- Side A of US 7-inch vinyl

Single by Dazz Band

from the album Keep It Live
- B-side: "Everyday Love"
- Released: February 12, 1982
- Recorded: July 1981
- Genre: Electro-funk; post-disco;
- Length: 4:42 (album version); 3:58 (7" single version); 6:22 (12" single version); 7:00 (instrumental);
- Label: Motown
- Songwriters: Reggie Andrews; Leon "Ndugu" Chancler;
- Producer: Reggie Andrews

Dazz Band singles chronology
| "Knock Knock" (1981) | "Let It Whip" (1982) | "Keep It Live (On the K.I.L.)" (1982) |

= Let It Whip =

1982 single by Dazz Band

"Let It Whip" is a 1982 single by Dazz Band and their biggest hit, peaking at number one on the R&B chart for five non-consecutive weeks. It is the lead single from their album Keep It Live. The single also reached number two on the Dance chart and number five on the Billboard Hot 100 chart. The song won the 1982 Grammy Award for Best R&B Performance by a Duo or Group with Vocals.

==Song==
Co-written by producers Reggie Andrews and Leon "Ndugu" Chancler, performed by Dazz Band, "Let It Whip" features a percolating drum machine rhythm underneath live drums, and a Minimoog bassline, underneath an electric bass guitar.

==Chart history==
===Weekly charts===

| Chart (1982) | Peak position |
|---|---|
| Australia (Kent Music Report) | 97 |
| Canada RPM Top Singles | 42 |
| US Billboard Hot 100 | 5 |
| US Billboard Hot Dance Club Play | 2 |
| US Billboard Hot Soul/Black Singles | 1 |
| US Cash Box Top 100 | 13 |

===Year-end charts===

| Chart (1982) | Rank |
|---|---|
| U.S. Billboard Hot 100 | 24 |
| U.S. Cash Box Top 100 | 79 |

==CDB version==

Australian boy band CDB released a version in April 1998 as the third single from their second studio album, Lifted (1997). The song peaked at number 51 on the ARIA Charts.

===Track listing===
CD single (665254 2)
1. "Let It Whip"
2. "Back Then" (dance remix)
3. "Good Times" (MI:II remix)
4. "Let It Whip" (instrumental)

===Charts===

| Chart (1998) | Peak position |
|---|---|
| Australian ARIA Charts | 51 |

==Other covers and sampling==
"Let It Whip" is featured the skateboard film DVS Skate More and in the films Grosse Pointe Blank (1997), Next Friday (2000), Adventures of Power (2008), Almost Christmas (2016), The First Purge (2018) and M3GAN (2022).

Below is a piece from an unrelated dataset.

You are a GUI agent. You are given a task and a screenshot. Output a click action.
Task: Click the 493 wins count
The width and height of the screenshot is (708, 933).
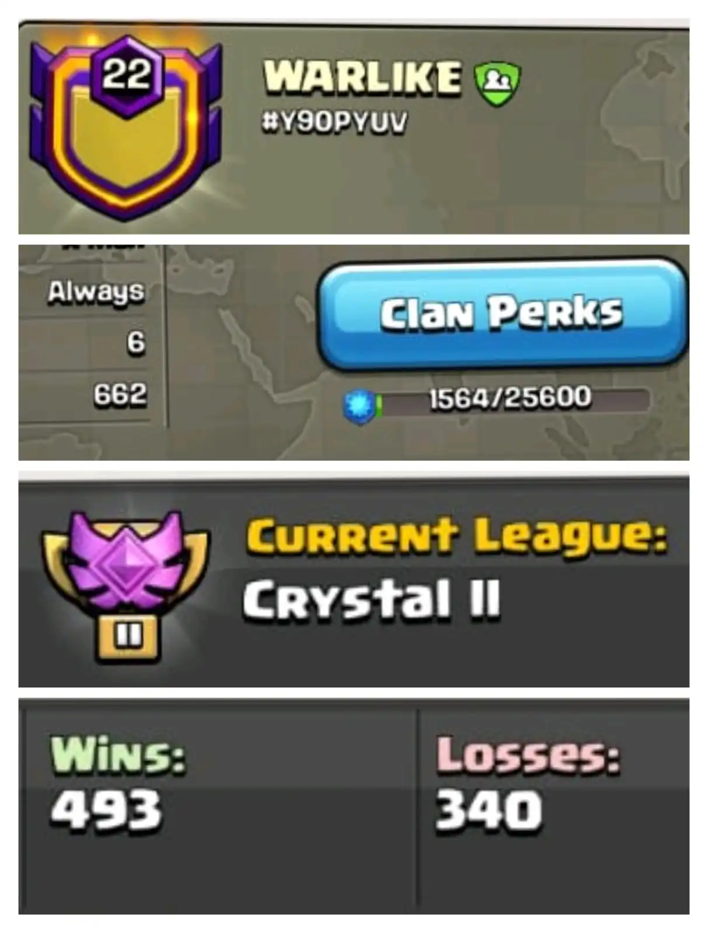click(106, 810)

The song also plays during the "Aww Snap!" round of the NBC game show Ellen's Game of Games.

The song appears on the radio station Bounce FM in 2004 video game Grand Theft Auto: San Andreas.

Matt Bianco covered the song on their 1991 album Samba in Your Casa. Their version features a slower tempo and a short rap at the end of the song.

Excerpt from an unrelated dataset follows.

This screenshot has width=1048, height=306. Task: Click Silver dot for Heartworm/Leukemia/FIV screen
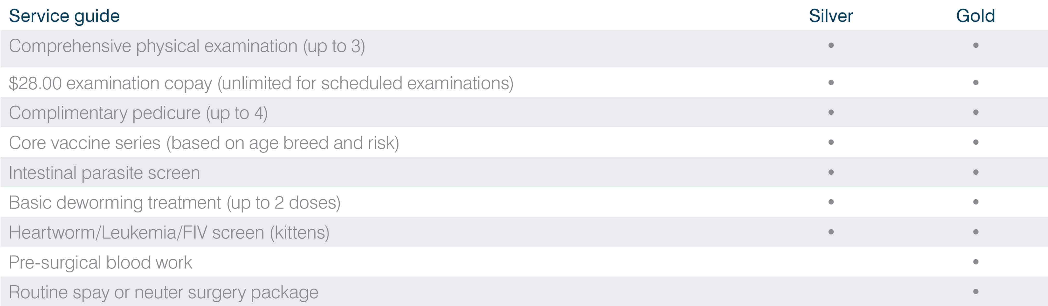click(x=831, y=232)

It has been covered by Boyz II Men, SR-71 on the soundtrack to The New Guy, and George Lam (titled as the Cantonese song "愛到發燒"). The song was also covered by the fictional a cappella group The Treblemakers in the 2012 film Pitch Perfect and is featured on the film's soundtrack.

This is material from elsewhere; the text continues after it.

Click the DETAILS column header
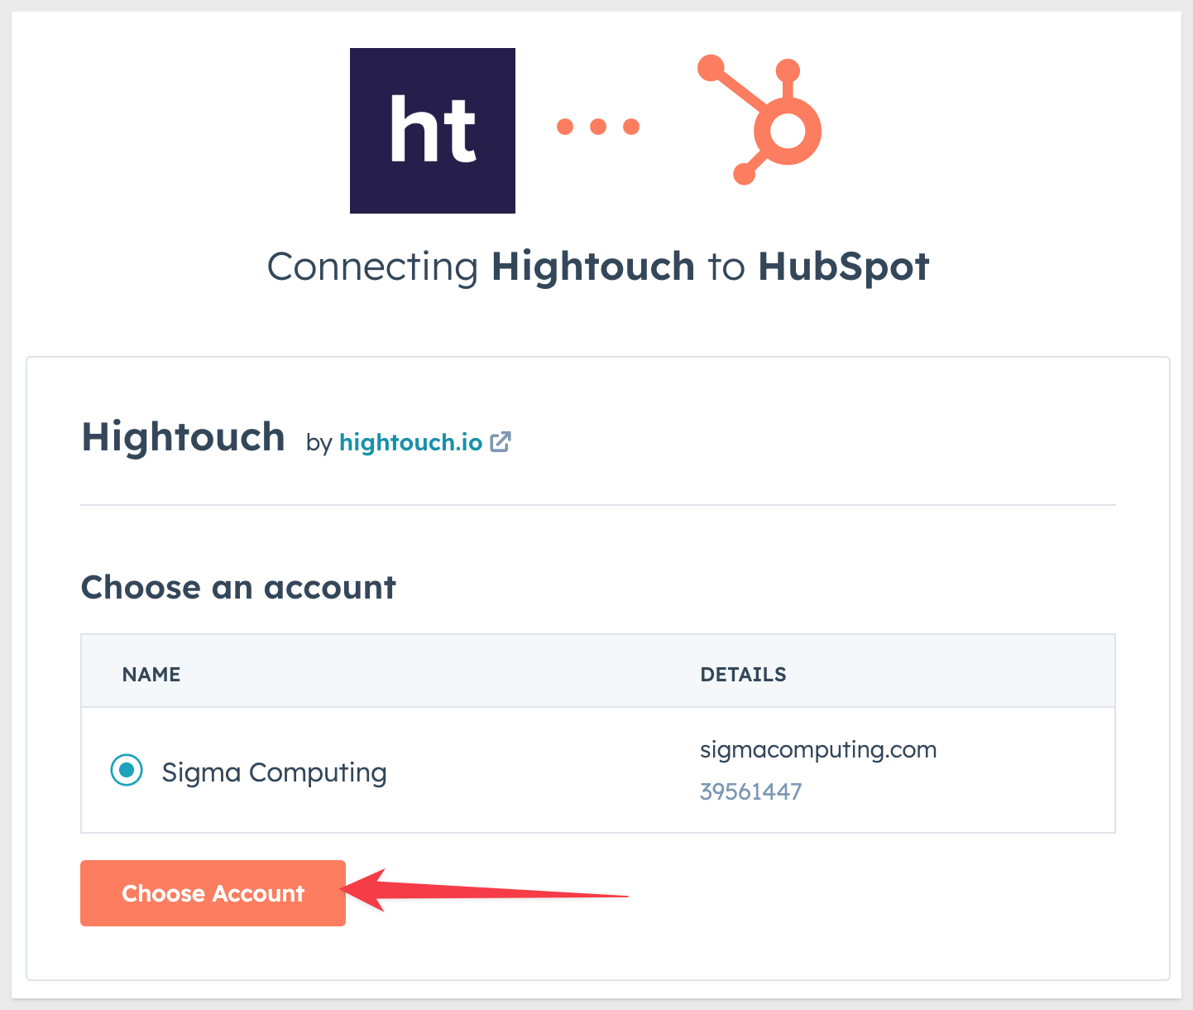This screenshot has height=1010, width=1193. (743, 675)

Hip-hop group Treacherous Three sampled the song in their version called "Whip It", also released in 1982.

Christian hip-hop artist Lecrae sampled the song in his song "Let It Whip" (featuring Paul Wall) on his 2013 mixtape Church Clothes 2.

Justin Timberlake sampled the song in a remix version of his 2003 hit "Cry Me a River".

In 2012, the song was sampled by Purple Disco Machine in his song "Let It Whip".

In 2015, the song was sampled by LunchMoney Lewis in his song "Whip It!".

In 2023, the song was sampled by BigXthaPlug in his song "Whip It".